Extract to read |
SERS-Based ssDNA Composition Analysis Using Chemical Enhancement and Machine Learning Methods

Nguyen Hoang, Lan Phuong ProQuest Dissertations & Theses University of Cali 2022 해외박사(DDOD)

Surface-enhanced Raman spectroscopy (SERS) is an attractive method for bio-chemical sensing due to its potential for single molecule sensitivity and the prospect of DNA composition analysis. When employed in conjunction with post-processing machine learning (ML) methods, it becomes a promising technique for effective data analysis, allowing enhanced molecular and chemical composition analysis of information rich DNA molecules. In this work, we leverage metal specific chemical enhancement effect to detect differences in SERS spectra of 200-base length single-stranded DNA (ssDNA) molecules adsorbed on gold or silver nanorod substrates, and then develop and train multiple ML models to predict the composition of ssDNA. Our results indicate that employing substrates of different metals that host a given adsorbed molecule leads to distinct SERS spectra, allowing to probe metal-molecule interactions under distinct chemical enhancement regimes. Leveraging this difference and combining spectra from different metals as an input for our ML models, allows to significantly lower the detection errors compared to manual feature-choosing analysis as well as compared to the case where data from single metal is used. Additionally, we also were able to report on a room temperature inhomogeneous broadening as a function of increased adenine concentration, and employ this feature to develop one- and two-dimensional chemical composition classification models. Last but not least, we report on experimental results indicating that SERS spectra of adsorbed single-stranded DNA (ssDNA) isomers depend on the order on which individual bases appear in the 3-base long ssDNA due to intra-molecular interaction between DNA bases. Furthermore, we experimentally demonstrate that the effect holds under more general conditions when the molecules don't experience chemical enhancement due to resonant charge transfer effect and also under standard Raman scattering without electromagnetic or chemical enhancements. Our numerical simulations qualitatively support the experimental findings and indicate that base permutation results in modification of both Raman and chemically enhanced Raman spectra.

Data to examine |
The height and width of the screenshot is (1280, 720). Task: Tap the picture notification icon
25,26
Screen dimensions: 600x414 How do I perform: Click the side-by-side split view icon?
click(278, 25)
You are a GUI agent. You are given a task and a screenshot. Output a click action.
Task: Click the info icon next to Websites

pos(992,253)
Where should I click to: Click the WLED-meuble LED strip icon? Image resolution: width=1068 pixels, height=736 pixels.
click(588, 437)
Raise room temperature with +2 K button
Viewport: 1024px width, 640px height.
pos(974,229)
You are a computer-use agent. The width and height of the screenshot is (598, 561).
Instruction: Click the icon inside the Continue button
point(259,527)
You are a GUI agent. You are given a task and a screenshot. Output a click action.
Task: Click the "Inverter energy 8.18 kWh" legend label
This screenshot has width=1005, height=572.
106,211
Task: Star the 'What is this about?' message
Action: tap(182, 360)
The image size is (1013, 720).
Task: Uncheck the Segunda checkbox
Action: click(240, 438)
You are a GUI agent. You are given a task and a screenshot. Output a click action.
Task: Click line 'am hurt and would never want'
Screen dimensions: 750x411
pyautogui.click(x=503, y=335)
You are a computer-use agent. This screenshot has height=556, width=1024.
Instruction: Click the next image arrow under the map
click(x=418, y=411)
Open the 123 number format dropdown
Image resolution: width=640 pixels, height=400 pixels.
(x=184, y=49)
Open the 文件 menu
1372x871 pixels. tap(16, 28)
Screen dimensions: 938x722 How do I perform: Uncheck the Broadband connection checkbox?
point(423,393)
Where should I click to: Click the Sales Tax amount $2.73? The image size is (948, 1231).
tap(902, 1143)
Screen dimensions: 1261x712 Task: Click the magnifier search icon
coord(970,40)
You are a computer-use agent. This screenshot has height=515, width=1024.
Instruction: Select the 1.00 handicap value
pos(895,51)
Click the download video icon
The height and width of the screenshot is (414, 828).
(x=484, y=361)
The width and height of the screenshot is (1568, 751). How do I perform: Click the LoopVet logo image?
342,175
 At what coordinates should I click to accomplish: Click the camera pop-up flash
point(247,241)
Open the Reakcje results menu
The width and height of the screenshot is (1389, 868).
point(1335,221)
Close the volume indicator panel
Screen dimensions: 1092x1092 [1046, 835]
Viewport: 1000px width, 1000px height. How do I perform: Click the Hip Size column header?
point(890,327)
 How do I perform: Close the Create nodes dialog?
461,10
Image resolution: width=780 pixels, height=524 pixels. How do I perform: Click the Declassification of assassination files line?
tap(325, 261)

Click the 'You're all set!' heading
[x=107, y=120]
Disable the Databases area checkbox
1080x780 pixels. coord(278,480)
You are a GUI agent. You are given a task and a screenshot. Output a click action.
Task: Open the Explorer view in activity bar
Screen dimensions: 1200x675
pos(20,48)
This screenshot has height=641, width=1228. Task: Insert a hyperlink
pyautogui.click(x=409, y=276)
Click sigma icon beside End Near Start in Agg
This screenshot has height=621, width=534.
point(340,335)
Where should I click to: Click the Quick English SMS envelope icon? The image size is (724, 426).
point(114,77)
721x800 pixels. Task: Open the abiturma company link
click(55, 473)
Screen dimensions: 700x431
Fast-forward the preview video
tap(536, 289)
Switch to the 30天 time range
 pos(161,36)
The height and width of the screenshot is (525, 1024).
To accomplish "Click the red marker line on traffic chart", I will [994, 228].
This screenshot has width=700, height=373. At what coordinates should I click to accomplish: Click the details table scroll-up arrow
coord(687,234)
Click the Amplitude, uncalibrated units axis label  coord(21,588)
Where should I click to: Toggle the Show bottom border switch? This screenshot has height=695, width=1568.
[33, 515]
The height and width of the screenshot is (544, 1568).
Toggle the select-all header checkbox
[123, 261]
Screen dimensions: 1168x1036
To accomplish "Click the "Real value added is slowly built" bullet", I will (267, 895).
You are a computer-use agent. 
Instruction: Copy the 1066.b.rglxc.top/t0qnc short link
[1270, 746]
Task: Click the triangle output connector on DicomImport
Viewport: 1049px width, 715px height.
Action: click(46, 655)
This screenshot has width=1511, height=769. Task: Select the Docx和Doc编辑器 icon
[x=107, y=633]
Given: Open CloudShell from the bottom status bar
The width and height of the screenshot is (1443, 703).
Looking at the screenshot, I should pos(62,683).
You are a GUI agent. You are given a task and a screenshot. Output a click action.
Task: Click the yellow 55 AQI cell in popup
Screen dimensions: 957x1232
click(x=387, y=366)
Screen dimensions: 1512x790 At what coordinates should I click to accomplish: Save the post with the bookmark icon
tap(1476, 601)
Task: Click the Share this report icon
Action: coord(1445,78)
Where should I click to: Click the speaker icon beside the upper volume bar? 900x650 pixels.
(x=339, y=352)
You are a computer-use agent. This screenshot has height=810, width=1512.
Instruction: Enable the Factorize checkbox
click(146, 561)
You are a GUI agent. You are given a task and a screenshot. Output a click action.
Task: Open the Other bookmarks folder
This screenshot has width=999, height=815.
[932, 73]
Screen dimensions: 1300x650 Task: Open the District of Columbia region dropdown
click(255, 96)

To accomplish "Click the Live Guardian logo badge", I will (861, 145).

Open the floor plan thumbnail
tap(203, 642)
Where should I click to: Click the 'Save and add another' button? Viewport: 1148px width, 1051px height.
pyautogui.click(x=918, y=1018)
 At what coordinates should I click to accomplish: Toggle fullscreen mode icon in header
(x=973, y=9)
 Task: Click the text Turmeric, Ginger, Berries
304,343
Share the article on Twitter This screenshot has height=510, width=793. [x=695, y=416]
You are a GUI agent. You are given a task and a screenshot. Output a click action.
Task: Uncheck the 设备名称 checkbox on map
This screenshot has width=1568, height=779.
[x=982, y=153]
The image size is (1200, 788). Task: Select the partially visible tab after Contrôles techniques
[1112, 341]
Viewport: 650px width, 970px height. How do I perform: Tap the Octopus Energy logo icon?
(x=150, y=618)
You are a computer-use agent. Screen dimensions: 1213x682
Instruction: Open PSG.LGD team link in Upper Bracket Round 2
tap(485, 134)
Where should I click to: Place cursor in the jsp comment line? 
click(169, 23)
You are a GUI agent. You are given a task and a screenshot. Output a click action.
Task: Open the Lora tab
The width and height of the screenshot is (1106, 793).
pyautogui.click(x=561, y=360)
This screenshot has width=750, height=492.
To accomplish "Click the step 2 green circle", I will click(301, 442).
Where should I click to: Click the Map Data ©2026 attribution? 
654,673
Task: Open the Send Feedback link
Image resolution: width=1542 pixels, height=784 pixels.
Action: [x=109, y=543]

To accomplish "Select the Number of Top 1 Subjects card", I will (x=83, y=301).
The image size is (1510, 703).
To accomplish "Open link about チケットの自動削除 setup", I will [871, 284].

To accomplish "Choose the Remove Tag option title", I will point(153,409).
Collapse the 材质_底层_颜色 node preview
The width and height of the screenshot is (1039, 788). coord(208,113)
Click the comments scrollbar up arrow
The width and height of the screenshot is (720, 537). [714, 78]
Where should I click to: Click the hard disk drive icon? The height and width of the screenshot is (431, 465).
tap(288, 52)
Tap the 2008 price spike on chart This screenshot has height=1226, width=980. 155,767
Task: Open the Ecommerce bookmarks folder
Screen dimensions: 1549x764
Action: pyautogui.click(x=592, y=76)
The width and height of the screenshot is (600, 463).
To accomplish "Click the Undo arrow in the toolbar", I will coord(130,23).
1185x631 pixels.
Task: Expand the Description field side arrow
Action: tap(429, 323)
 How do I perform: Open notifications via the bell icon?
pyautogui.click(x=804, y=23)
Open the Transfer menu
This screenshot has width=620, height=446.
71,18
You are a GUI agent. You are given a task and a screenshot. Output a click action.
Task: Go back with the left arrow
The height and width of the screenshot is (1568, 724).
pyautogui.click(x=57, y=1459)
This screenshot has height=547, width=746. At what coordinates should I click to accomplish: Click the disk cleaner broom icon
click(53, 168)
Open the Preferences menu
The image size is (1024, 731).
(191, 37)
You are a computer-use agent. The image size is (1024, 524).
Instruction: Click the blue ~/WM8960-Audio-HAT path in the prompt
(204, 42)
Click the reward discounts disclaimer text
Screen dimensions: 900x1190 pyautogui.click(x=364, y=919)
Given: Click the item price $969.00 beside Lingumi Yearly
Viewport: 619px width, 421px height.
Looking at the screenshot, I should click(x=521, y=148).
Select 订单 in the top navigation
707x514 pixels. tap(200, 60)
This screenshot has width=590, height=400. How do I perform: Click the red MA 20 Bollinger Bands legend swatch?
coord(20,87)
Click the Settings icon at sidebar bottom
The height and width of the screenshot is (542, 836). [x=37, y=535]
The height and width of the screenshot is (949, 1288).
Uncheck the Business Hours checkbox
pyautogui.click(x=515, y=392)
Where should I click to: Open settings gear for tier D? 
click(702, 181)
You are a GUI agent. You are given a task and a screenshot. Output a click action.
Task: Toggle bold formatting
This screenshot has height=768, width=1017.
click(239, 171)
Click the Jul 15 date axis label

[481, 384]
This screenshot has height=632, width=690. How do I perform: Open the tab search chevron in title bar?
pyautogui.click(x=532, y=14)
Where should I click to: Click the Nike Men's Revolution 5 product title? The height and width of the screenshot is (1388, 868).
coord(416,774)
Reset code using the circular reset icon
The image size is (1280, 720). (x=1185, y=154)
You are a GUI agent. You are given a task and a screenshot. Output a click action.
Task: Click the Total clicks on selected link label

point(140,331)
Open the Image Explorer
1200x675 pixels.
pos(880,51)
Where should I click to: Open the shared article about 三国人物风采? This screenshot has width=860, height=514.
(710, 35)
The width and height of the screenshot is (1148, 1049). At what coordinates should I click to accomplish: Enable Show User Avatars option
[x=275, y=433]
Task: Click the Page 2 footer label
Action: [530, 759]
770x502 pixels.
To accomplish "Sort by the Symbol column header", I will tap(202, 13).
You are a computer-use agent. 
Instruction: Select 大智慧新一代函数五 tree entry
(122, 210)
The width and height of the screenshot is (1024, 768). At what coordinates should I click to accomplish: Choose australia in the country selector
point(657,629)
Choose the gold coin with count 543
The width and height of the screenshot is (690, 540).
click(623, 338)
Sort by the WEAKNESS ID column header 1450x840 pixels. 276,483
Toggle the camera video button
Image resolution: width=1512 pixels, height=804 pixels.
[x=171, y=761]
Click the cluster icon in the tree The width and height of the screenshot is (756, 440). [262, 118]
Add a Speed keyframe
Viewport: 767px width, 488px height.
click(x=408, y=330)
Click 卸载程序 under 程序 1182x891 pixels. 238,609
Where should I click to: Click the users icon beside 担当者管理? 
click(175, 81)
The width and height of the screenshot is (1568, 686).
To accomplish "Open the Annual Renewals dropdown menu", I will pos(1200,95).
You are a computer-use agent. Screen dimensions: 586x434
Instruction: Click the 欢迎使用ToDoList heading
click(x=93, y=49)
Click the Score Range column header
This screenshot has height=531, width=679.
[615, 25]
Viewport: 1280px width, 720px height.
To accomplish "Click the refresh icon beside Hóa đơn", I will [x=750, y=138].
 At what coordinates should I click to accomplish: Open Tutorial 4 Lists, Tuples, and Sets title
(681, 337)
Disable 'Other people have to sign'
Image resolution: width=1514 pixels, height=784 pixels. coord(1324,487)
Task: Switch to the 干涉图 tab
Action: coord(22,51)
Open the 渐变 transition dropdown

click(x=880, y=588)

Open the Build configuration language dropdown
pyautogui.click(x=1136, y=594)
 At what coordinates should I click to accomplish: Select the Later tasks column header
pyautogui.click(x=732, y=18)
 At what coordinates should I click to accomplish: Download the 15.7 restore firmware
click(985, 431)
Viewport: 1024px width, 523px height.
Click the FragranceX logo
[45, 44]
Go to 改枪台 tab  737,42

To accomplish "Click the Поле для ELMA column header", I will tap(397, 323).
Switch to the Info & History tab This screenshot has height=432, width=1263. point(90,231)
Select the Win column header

Apply what you read |
1 - From the SERS abstract, transcribe the passage that opens with the words containing "SERS-Based ssDNA Composition" and closes with "Cali 2022 해외박사(DDOD)".
2 - According to the SERS abstract, why do the SERS spectra of adsorbed 3-base ssDNA isomers depend on the order of their bases?

Problem solutions |
1 -
SERS-Based ssDNA Composition Analysis Using Chemical Enhancement and Machine Learning Methods

Nguyen Hoang, Lan Phuong ProQuest Dissertations & Theses University of Cali 2022 해외박사(DDOD)

2 - The dependence comes from intra-molecular interaction between the DNA bases, so the order in which individual bases appear in the 3-base long ssDNA changes the spectrum. Numerical simulations qualitatively support this and indicate that base permutation modifies both Raman and chemically enhanced Raman spectra.